US 12,438,787 B2
Analysis device, analysis system, analysis method, and analysis program
Takahiro Nukushina, Musashino (JP); Iifan Tyou, Musashino (JP); Yukio Nagafuchi, Musashino (JP); and Takaaki Koyama, Musashino (JP)
Assigned to NTT, Inc., Tokyo (JP)
Appl. No. 18/276,644
Filed by NTT, INC., Tokyo (JP)
PCT Filed Feb. 18, 2021, PCT No. PCT/JP2021/006186
§ 371(c)(1), (2) Date Aug. 10, 2023,
PCT Pub. No. WO2022/176128, PCT Pub. Date Aug. 25, 2022.
Prior Publication US 2024/0129202 A1, Apr. 18, 2024
Int. Cl.
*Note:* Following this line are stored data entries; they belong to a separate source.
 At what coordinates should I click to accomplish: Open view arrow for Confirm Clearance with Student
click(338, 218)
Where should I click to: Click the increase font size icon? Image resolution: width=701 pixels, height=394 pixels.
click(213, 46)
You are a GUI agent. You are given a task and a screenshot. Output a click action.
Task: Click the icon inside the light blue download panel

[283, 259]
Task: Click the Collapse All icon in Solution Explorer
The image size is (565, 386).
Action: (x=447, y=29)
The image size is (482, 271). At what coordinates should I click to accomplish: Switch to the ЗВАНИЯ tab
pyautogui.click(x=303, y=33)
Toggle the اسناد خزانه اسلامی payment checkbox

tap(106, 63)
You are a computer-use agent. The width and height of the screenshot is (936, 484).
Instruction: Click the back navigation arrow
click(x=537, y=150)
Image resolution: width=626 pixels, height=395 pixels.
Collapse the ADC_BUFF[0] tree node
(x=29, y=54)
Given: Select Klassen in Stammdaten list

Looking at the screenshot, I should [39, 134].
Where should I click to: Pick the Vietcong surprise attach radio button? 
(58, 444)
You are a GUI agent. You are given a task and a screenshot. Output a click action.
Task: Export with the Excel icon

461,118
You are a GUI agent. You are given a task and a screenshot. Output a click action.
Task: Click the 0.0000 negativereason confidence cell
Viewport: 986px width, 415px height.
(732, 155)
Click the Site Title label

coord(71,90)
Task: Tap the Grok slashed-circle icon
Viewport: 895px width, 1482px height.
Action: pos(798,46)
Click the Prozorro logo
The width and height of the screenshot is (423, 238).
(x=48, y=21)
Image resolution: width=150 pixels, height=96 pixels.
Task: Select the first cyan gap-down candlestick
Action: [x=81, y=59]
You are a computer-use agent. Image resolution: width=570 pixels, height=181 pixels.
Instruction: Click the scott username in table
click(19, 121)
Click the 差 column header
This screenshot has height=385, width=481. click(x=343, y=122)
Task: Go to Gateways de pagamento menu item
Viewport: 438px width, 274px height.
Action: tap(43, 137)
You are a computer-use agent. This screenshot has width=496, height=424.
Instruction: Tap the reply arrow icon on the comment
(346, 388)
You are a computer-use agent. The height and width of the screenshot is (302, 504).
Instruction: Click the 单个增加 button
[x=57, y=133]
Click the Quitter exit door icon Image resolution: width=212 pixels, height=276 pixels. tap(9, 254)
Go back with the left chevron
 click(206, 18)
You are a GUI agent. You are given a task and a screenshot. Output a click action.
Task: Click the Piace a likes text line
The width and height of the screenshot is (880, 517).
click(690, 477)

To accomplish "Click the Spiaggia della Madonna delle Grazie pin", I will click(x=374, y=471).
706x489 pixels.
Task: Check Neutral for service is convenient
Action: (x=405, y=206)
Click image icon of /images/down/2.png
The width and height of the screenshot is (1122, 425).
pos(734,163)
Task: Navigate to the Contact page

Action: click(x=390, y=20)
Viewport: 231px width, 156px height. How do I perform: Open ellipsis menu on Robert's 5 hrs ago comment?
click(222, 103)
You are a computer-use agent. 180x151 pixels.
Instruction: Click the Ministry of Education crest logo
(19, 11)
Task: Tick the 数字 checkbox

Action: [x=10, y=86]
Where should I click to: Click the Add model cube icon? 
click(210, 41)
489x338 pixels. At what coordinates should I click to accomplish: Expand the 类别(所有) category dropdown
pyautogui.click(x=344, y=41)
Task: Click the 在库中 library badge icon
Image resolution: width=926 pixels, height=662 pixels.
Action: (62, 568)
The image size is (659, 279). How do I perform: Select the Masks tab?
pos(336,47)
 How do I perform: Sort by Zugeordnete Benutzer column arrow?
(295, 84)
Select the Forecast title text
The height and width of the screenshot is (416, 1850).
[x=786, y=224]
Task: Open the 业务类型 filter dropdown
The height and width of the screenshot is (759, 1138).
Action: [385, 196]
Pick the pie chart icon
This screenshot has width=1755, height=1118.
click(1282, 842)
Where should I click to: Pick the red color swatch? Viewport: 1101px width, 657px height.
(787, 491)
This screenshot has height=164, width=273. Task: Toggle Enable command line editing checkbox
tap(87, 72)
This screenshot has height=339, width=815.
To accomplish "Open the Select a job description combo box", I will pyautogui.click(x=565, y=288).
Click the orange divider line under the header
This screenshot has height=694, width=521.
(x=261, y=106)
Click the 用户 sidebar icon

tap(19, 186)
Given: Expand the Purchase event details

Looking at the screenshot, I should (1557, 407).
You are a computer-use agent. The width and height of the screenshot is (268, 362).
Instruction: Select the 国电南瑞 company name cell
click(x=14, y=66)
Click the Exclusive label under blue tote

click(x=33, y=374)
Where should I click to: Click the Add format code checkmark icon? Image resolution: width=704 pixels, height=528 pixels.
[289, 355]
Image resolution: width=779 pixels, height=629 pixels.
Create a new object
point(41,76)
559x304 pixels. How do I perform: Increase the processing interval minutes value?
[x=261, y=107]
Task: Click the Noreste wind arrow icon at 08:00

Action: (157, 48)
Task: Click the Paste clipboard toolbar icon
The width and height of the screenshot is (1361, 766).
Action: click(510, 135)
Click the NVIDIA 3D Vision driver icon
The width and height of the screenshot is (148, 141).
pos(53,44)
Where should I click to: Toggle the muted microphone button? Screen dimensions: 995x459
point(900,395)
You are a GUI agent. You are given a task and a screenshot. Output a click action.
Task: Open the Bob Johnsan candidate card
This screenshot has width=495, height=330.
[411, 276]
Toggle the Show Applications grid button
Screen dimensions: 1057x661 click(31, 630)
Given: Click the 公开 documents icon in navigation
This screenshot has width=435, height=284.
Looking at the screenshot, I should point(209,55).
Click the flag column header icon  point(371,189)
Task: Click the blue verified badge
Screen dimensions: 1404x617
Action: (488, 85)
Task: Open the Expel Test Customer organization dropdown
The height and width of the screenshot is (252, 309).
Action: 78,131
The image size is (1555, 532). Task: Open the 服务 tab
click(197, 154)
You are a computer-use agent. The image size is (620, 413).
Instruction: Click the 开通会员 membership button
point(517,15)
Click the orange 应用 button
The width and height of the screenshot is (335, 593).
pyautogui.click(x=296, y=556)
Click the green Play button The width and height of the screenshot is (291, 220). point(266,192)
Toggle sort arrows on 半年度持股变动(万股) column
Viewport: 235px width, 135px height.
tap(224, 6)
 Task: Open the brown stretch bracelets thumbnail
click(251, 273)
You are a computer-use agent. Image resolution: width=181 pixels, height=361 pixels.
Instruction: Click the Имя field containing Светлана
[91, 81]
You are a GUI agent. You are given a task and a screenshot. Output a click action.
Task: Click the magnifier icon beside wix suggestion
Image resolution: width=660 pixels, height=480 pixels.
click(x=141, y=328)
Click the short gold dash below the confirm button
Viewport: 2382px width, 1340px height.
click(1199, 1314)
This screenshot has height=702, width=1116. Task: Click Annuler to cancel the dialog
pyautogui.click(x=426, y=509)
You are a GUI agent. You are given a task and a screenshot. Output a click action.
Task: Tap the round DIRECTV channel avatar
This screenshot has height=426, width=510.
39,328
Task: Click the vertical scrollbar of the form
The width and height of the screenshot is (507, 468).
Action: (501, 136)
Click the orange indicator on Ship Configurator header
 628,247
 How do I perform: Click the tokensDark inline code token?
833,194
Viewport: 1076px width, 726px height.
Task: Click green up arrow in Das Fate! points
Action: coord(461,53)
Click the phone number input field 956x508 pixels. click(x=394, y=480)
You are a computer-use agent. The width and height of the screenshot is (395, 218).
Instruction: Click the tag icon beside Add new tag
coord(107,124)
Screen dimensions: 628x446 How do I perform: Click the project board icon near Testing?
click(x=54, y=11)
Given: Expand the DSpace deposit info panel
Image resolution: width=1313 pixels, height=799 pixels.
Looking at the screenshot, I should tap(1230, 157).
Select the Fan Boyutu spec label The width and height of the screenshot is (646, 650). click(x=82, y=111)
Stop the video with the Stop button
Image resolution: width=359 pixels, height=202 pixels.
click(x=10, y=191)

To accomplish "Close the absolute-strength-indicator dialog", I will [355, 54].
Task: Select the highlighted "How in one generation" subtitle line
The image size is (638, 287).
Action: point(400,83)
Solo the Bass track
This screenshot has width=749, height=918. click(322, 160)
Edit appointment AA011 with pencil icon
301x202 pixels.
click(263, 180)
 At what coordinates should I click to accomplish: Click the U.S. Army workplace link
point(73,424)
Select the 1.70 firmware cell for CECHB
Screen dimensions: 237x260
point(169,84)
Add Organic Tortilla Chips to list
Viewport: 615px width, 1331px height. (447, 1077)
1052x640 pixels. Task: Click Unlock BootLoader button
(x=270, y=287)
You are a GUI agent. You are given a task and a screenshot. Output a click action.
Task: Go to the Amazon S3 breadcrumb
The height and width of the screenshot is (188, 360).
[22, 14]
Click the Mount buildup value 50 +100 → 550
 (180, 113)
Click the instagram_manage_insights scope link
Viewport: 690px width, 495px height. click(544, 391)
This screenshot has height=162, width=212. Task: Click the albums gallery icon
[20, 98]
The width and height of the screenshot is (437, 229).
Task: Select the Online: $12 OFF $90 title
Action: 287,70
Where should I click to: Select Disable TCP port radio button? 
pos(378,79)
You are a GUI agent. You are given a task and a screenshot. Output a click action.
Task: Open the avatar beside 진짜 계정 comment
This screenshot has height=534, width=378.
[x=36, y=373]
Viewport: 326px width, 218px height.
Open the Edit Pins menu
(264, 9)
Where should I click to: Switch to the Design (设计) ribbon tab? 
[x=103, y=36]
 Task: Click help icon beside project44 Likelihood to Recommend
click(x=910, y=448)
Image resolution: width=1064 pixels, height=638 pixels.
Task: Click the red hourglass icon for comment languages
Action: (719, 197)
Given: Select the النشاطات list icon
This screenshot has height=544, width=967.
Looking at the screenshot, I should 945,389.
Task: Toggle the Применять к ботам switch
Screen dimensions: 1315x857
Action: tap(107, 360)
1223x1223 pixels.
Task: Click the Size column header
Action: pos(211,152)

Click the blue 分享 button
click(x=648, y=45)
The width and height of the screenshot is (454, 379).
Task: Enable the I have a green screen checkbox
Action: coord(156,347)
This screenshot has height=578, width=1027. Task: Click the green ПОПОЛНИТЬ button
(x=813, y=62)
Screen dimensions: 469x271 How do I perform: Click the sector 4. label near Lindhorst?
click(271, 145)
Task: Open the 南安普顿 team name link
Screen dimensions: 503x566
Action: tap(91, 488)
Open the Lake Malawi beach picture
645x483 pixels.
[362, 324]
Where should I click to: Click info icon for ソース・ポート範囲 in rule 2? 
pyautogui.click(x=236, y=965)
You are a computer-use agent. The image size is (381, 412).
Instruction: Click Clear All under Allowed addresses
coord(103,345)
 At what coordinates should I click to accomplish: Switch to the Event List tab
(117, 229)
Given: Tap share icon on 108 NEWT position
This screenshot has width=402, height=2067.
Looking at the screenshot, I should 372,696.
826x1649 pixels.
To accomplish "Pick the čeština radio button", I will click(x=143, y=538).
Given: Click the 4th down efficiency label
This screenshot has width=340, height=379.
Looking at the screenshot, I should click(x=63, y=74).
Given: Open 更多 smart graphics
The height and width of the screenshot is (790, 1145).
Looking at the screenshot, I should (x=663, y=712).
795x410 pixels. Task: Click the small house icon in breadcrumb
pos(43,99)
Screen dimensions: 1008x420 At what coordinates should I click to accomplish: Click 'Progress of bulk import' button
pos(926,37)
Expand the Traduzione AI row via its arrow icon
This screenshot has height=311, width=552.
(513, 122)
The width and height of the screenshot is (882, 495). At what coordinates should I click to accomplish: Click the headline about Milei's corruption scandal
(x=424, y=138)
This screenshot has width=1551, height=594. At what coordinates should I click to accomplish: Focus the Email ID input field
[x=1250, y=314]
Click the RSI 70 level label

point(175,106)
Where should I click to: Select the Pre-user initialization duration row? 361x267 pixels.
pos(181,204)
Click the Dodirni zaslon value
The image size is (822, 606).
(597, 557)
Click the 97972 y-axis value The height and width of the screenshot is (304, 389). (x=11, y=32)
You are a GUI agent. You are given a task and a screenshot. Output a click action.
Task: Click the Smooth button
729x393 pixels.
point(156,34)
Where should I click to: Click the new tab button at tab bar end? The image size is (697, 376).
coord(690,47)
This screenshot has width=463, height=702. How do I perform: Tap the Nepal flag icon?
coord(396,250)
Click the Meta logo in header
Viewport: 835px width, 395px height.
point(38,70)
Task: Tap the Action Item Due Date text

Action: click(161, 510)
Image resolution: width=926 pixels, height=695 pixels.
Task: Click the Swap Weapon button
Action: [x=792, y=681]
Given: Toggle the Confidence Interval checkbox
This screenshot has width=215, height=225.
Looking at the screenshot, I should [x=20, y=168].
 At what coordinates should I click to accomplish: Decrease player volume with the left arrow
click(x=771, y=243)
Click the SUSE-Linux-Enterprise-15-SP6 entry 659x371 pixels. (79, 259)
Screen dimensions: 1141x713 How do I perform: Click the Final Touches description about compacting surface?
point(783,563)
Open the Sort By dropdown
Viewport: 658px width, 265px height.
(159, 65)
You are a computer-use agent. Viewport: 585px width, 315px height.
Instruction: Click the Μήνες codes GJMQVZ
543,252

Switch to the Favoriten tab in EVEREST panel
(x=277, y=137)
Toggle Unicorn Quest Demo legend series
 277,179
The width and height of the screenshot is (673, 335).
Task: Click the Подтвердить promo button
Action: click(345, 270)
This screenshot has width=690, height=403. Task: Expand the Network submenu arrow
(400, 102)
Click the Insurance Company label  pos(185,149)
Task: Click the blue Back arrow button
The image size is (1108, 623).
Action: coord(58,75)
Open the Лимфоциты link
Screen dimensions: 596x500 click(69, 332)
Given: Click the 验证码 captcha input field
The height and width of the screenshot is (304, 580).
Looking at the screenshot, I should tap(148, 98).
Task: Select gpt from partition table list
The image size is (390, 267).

H04L 41/16 (2022.01); H04L 43/0876 (2022.01)
CPC H04L 41/16 (2013.01) [H04L 43/0876 (2013.01)] 7 Claims
OG exemplary drawing
 
1. An analysis device comprising:
processing circuitry configured to:
obtain normal communications models from a plurality of network traffic sensors respectively corresponding to a plurality of Internet of Things (IoT) devices, a respective network traffic sensor monitoring communications of a corresponding IoT device, and a respective normal communications model (i) being used to monitor the communications of the corresponding IoT device and (ii) indicating a characteristic of normal communications of the corresponding IoT device;
identify, from the obtained normal communications models, normal communications models that share a communications feature;
cluster the identified normal communications models that share the communications feature to generate a plurality of clusters of normal communications models;
determine a majority cluster having a largest number of normal communications models using a result of the clustering;
generate an average model of the normal communications models belonging to the majority cluster; and
notify the respective network traffic sensor of (i) attribution information indicating whether the respective normal communications model belongs to the majority cluster and (ii) the average model.